When we talk about one-to-one functions, we're referring to functions that assign each input exactly one unique output. This means that no horizontal line crosses the graph of the function more than once. In mathematical terms, a function is one-to-one if, for any two different inputs, the outputs are also different.
To determine if a function is one-to-one, we often rely on the derivative. For the function \( f(x) = x^3 + x \):

• We found its derivative as \( f'(x) = 3x^2 + 1 \).
• This derivative is always positive (since \( 3x^2 + 1 \geq 1 \) for all \( x \)), indicating that the function is always increasing.

This constant increase means the function never repeats a value, confirming that \( f(x) \) is one-to-one.
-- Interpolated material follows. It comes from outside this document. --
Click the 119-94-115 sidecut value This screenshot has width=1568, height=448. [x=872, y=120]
Understanding one-to-one functions is crucial for considering function inverses, as only one-to-one functions have inverses that are also functions.

Graphing is a powerful way to visualize functions, allowing us to understand their behaviors better. When we graph \( f(x) = x^3 + x \), we focus on several key characteristics:

• The function is a cubic polynomial, known for its S-shaped curve.
• The graph will pass through the origin because substituting \( x = 0 \) gives \( f(0) = 0^3 + 0 = 0 \).
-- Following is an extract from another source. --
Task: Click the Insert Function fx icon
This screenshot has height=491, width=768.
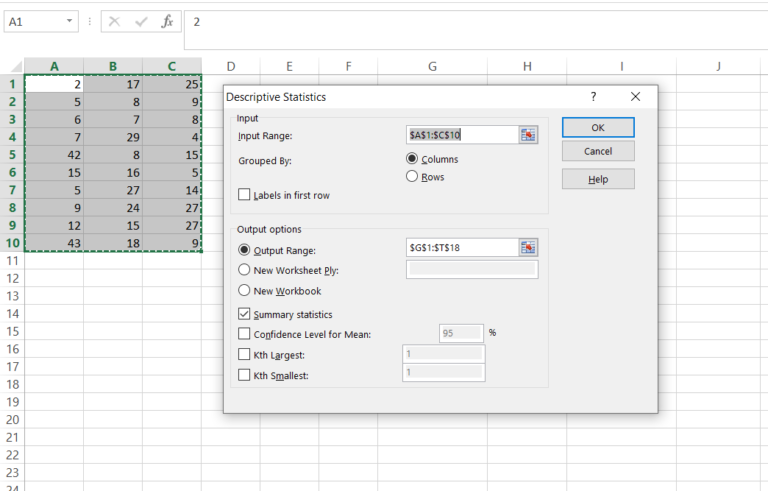Action: pyautogui.click(x=167, y=21)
As we sketch this function:

• The continuous, smooth curve suggests no jumps or breaks.
• It starts from the lower left quadrant on the graph and progresses to the upper right, showing its strictly increasing nature.

Graphing is the art of converting numerical and algebraic information into a visual form, helping us immediately notice the characteristics such as growth patterns, symmetry, and whether a function is one-to-one.
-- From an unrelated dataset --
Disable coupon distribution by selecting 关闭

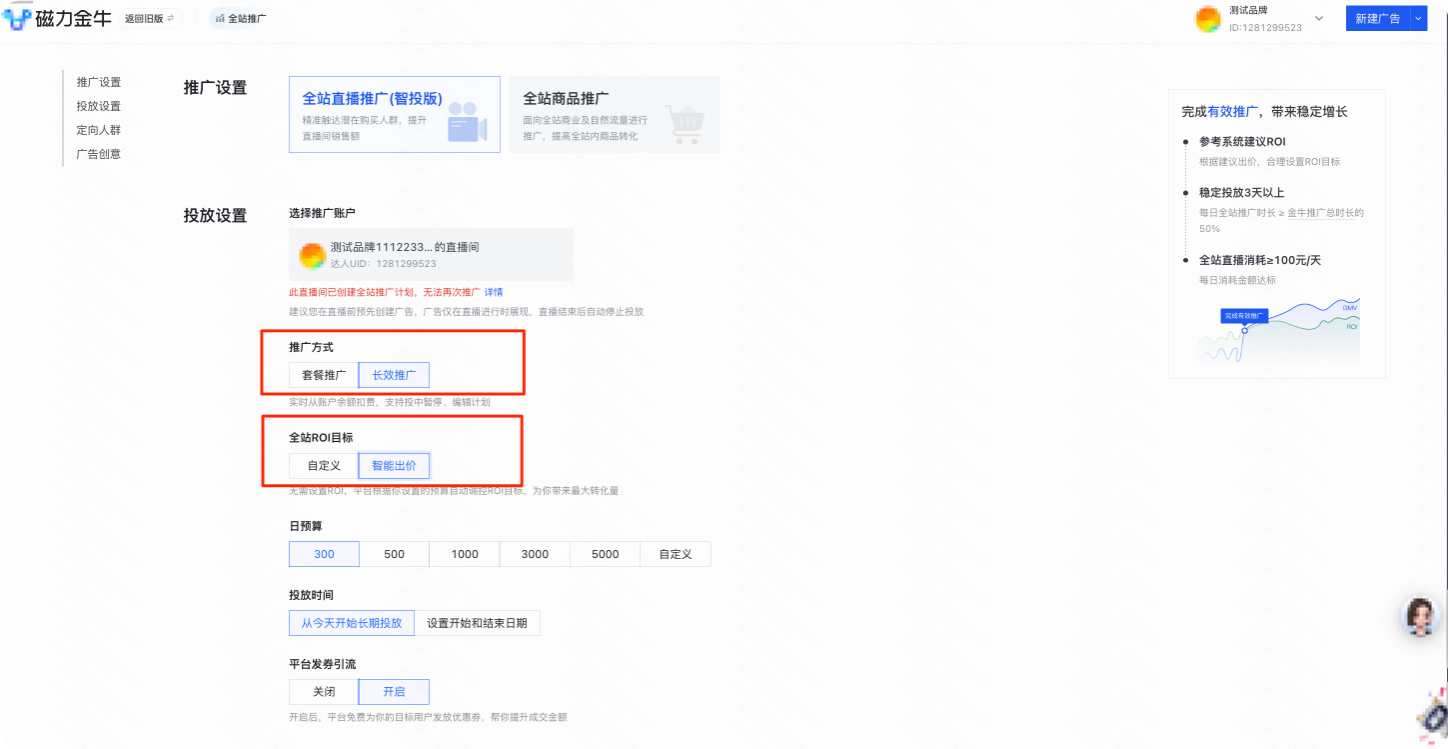[323, 691]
Polynomial functions are foundational in algebra, consisting of variables raised to any whole number powers and combined using addition or subtraction. In our example, \( f(x) = x^3 + x \) is a polynomial of degree 3, where:

• The highest power of \( x \) is 3, making it a cubic function.
• Cubic polynomials are especially interesting because they can resemble an S-shape around certain points.

The degree of the polynomial tells us about its end behavior:

• Odd-degree polynomials like \( x^3 \) have ends that move in opposite directions.
• The coefficient of the highest degree term, here implied as \( +1 \), informs us about the direction of this movement. Positive coefficients result in the graph moving upwards to the right.

Understanding polynomial functions also involves recognizing their smoothness and continuity, as well as how they expand or compress based on coefficients. These features make them very predictable and useful for modeling real-world scenarios.